Some of the people I have met so far – I am presuming this is only the first instalment of such a post.

I think it goes without saying that all of these people are my friends. Everyone I meet obviously is.

The girl in her mid to late 20s who just had everything cancer and chemo thrown at her and came to ask me about losing my hair and how quickly it happened and what she should do. I told her she would look amazing and to enjoy it. I explained that the head shaving party with your nearest and dearest is fun and liberating and whatever she did, to make sure she had fun and owned it, regardless. She left smiling. I haven’t seen her again since. But I know she’ll be fine. Her attitude was great.

The lady who was having chemo and then stem cells put in a couple of days later. Her chemo went for 30mins on the day we were both in Ambicare, and she had to chain-eat ice lollies which she hated, so she complained and I kept telling her how jealous I was. We became friends after that. I was excited to see her the next day when the fire alarm went off. I liked her. For getting her stem cells in two days later she had to drink loads of water and she came and found me in the Cotton Rooms at breakfast and complained that she didn’t want to drink any more water. But she might not be able to get the stem cells if she didn’t. so I made her promise she would go and drink a whole lot more before she went over. I didn’t get to see her again but I hope she won. Since then I have seen many people have to chain-eat ice lollies in the same way and none of them like it. I did hear one person once had about 12 in one go though so obviously some people don’t mind it.

The lady who must have been about to start chemo because she was about to have her PICC line put in (I later found she was actually re-starting chemo). She had some time to kill before the appointment so she was popping out to grab a coffee and asked if I wanted anything. I said thanks, but I would probably pop out on my own later. I saw her again later, me with coffee in hand, and held it up to her asking if she had enjoyed hers. She said she had, and came and asked me advice for keeping my bald head warm. It is always fun to chat about these things with people and I am always happy to give some advice where I can.

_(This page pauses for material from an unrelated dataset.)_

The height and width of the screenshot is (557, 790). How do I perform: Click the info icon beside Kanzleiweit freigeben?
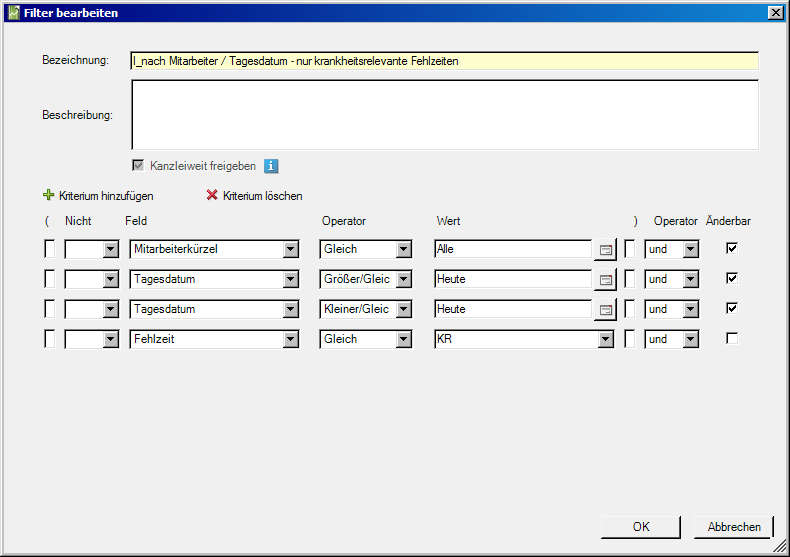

The man I met in the Cotton Cove, the common room at the Cotton Rooms. He was maybe in his 50s, and he was so lovely and a lot of fun. I am glad to have met him and his son. Very good people. It turns out he has myeloma (I think that’s what it was called) – one of those scary blood and bone ones. It’s in his blood and spine. Turns out he’d had it for about a year before anyone knew. He had a sore back and apparently it was due to having multiple spinal fractures, which were pushing down on the same part of his spine. Wow. How do you go about life not knowing you have multiple spinal fractures! He will never be cured, but he will be in remission for any amount of time, maybe many years. But then he will probably need treatment again. His treatment is a lot shorter than mine at least. Of course I am never happy due to someone else’s misfortunes in the slightest, but it’s often quite easy to think how good I’ve got it when I have these people around me who have quite some misfortune. With the exception of my extensive chemo (not many people beat me on that), the majority of people are doing the cancer thing a lot rougher than me. Power to you all. I’m here for you and with you.

The guy who I met in the kitchen/dining room with his mum. She was helping him make some food. He was worrying about the next week when he would be on his own. I said I would be around to help him. I saw him again the next week and he said he had been hoping to see me. We chatted and laughed. It turns out he’d had a really bad motorbike accident and was in for 3 weeks straight having intensive physio. Not everyone in the Cotton Rooms is part of the cancer crew. He was lovely. This is his third week so I hope I see him one more time.